## REQUIRED WORK
Take the data below and copy exactly the lines starting at the one with "This screenshot has height=433, width=700." and finishing at the one with "800x800 pixels.", both included.

Saved data entries
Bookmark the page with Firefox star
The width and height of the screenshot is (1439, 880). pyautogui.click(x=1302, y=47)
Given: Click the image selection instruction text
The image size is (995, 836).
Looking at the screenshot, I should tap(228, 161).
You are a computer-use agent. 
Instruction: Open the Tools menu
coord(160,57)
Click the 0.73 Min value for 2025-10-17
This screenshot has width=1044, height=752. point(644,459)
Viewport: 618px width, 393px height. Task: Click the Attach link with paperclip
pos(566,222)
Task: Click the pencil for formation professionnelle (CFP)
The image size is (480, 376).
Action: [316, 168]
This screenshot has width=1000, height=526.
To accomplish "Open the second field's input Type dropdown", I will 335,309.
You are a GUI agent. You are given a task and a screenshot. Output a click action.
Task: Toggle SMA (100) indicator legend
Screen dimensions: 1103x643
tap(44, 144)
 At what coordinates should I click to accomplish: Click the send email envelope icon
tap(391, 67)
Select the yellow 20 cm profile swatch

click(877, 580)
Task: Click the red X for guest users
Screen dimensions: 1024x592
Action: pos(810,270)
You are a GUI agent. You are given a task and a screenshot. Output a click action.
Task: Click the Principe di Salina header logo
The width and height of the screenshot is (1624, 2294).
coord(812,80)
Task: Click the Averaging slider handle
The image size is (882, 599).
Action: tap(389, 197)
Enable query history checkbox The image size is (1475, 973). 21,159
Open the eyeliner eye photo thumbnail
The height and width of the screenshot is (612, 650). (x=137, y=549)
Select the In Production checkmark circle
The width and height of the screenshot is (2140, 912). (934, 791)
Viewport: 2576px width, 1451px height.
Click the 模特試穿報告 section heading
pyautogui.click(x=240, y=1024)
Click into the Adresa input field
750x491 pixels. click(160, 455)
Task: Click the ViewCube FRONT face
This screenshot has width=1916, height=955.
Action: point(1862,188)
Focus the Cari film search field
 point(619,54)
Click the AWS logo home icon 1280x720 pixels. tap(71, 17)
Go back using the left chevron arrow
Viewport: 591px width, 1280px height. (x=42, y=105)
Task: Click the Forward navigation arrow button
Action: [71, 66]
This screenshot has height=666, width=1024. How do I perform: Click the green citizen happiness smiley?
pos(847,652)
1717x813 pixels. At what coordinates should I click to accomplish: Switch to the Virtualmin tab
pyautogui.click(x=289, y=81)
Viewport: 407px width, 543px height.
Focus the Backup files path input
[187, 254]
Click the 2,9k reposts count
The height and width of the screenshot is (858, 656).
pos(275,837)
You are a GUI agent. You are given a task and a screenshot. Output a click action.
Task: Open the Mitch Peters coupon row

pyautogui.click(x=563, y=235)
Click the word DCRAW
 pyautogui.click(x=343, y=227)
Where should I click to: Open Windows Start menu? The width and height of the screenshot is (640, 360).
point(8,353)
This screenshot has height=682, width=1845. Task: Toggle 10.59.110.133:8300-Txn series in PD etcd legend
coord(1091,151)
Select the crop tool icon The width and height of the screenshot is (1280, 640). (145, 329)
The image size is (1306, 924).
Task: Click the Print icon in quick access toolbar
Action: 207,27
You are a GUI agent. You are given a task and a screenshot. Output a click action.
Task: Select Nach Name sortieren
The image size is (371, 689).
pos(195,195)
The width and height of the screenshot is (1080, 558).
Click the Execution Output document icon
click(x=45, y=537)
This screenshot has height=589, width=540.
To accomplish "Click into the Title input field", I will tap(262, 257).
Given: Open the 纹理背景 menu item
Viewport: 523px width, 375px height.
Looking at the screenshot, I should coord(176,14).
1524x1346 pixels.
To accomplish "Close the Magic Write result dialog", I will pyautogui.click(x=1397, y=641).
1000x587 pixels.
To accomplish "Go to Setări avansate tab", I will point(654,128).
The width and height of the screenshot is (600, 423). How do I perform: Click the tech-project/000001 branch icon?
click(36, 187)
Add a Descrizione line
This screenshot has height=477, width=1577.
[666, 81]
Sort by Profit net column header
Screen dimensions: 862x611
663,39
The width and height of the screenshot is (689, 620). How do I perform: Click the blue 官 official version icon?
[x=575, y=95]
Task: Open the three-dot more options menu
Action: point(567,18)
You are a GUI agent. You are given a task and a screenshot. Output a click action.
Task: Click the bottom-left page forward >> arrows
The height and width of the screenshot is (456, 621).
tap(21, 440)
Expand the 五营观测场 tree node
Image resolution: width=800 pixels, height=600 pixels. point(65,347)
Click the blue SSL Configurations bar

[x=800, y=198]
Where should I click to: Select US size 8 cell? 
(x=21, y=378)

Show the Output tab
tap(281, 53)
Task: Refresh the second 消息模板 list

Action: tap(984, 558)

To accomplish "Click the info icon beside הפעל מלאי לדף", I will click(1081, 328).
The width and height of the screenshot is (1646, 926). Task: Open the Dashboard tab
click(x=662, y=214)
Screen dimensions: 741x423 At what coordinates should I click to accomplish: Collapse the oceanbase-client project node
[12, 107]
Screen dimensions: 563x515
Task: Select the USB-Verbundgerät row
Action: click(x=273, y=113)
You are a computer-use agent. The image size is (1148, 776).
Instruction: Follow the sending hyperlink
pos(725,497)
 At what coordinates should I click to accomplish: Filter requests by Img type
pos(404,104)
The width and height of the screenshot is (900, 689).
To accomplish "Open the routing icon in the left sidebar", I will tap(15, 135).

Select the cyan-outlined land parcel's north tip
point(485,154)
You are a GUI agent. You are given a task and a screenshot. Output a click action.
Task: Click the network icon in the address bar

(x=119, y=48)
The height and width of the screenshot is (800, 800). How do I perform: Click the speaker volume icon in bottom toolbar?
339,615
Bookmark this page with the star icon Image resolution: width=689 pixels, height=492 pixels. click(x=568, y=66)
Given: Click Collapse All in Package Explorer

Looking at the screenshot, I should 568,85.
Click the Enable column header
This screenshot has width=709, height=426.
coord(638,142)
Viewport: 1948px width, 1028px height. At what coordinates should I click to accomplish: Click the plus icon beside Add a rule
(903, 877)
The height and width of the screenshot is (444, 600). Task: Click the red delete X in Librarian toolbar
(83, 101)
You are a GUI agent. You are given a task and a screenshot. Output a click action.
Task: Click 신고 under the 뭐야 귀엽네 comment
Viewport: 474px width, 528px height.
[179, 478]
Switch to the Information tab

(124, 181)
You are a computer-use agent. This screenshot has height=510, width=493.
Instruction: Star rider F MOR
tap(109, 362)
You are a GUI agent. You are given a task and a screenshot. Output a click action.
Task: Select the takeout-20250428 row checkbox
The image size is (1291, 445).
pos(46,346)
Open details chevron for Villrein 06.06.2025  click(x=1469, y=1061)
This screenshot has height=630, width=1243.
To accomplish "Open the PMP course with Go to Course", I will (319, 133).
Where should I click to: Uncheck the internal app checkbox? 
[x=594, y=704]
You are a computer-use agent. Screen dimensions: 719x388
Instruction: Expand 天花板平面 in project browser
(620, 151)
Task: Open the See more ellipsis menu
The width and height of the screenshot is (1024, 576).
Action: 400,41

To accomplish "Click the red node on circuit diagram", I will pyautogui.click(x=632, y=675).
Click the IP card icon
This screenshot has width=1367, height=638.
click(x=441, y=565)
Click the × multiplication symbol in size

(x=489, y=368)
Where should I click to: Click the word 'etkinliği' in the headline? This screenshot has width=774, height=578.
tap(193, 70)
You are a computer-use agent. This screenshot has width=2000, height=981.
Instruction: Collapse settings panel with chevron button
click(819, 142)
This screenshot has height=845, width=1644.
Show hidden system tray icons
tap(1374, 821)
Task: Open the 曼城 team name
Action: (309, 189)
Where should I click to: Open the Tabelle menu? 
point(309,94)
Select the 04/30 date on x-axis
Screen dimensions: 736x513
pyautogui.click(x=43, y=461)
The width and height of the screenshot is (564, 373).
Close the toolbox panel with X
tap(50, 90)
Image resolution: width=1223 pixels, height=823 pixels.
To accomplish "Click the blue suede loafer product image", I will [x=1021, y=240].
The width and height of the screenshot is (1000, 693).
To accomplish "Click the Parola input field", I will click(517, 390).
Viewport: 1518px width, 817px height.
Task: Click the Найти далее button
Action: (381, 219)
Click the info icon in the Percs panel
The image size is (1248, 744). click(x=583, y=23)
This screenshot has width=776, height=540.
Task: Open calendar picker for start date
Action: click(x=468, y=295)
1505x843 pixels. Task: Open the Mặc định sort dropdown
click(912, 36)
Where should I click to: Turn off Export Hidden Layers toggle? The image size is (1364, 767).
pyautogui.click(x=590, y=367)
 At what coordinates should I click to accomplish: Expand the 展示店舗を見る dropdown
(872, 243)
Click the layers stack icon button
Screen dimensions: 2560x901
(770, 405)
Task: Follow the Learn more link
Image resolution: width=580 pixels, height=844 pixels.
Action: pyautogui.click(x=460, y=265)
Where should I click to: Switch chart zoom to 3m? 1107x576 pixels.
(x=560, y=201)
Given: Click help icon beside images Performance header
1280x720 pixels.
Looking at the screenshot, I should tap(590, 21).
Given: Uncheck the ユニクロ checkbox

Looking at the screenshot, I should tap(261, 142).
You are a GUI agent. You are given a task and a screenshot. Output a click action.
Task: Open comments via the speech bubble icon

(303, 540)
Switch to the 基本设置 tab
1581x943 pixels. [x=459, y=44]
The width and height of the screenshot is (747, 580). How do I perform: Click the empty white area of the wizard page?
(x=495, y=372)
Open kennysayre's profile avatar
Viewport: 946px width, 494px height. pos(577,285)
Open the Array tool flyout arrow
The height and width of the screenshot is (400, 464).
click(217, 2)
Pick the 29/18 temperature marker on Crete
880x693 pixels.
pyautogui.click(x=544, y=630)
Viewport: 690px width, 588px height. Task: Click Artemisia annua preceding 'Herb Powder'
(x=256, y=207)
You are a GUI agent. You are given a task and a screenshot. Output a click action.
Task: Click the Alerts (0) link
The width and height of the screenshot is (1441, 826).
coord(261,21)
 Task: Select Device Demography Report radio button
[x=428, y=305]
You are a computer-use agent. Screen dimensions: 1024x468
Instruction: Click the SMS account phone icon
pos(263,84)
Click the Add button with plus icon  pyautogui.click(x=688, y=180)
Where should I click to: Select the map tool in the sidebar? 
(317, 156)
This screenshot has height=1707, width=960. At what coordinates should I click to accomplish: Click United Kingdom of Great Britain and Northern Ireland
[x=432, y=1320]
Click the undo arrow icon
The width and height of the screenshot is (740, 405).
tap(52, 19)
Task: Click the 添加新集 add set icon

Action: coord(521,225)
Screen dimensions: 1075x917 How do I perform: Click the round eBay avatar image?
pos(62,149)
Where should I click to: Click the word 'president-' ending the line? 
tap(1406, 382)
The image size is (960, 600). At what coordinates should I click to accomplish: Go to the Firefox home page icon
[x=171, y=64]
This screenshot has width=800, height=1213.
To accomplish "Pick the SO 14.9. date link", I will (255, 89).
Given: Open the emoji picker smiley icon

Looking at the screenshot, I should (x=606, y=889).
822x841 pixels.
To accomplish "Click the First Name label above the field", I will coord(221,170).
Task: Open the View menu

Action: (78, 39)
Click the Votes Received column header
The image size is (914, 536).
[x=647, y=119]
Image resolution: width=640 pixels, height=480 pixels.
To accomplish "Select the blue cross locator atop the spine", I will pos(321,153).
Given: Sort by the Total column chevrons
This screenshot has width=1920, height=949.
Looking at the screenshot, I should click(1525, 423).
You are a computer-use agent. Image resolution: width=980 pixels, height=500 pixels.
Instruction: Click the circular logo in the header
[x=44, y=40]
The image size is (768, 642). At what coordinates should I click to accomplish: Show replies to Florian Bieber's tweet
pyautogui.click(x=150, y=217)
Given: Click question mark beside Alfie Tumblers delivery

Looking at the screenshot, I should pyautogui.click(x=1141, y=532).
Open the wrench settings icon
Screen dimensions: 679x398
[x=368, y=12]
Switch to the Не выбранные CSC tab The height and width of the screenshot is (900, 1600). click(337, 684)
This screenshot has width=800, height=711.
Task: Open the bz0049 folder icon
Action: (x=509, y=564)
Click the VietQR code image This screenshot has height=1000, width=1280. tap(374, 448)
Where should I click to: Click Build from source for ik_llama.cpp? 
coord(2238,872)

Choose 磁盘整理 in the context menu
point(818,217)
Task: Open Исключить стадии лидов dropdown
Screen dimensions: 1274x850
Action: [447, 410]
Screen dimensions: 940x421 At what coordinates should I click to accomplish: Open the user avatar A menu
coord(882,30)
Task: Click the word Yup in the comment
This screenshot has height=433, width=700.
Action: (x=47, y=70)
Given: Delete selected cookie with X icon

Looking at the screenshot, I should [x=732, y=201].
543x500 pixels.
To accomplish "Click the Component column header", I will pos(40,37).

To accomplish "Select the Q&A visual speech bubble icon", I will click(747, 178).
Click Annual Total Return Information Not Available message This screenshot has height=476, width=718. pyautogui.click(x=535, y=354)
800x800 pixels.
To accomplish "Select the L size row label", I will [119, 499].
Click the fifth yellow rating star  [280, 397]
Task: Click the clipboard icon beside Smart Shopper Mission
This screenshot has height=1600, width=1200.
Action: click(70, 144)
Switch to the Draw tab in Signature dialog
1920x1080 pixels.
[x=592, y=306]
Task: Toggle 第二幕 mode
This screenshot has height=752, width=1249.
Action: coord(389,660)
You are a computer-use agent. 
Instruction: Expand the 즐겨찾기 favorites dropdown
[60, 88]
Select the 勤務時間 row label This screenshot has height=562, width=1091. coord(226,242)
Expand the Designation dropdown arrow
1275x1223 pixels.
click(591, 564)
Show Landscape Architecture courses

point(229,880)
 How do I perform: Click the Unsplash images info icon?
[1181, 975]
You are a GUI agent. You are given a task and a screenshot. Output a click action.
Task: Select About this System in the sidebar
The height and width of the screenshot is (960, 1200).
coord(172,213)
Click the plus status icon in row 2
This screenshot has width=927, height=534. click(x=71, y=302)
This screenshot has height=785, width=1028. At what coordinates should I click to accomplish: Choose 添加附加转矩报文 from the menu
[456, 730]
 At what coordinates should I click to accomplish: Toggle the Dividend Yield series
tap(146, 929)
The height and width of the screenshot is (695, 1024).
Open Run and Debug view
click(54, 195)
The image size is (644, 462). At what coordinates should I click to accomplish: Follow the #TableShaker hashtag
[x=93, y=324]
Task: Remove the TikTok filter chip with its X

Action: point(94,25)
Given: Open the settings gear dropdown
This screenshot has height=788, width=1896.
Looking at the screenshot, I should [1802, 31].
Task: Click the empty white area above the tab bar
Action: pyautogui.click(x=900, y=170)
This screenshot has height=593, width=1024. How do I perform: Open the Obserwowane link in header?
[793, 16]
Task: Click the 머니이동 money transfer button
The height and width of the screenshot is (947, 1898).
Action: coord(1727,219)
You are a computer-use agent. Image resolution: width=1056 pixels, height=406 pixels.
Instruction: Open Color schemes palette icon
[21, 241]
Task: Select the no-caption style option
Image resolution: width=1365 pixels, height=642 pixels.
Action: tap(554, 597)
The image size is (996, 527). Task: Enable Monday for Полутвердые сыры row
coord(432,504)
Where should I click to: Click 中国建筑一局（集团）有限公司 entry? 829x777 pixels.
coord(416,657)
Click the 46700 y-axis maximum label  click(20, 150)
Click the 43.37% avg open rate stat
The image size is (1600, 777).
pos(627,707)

## OUTPUT BELOW
This screenshot has height=433, width=700.
Action: (x=47, y=70)
Given: Delete selected cookie with X icon

Looking at the screenshot, I should [x=732, y=201].
543x500 pixels.
To accomplish "Click the Component column header", I will pos(40,37).

To accomplish "Select the Q&A visual speech bubble icon", I will click(747, 178).
Click Annual Total Return Information Not Available message This screenshot has height=476, width=718. pyautogui.click(x=535, y=354)
800x800 pixels.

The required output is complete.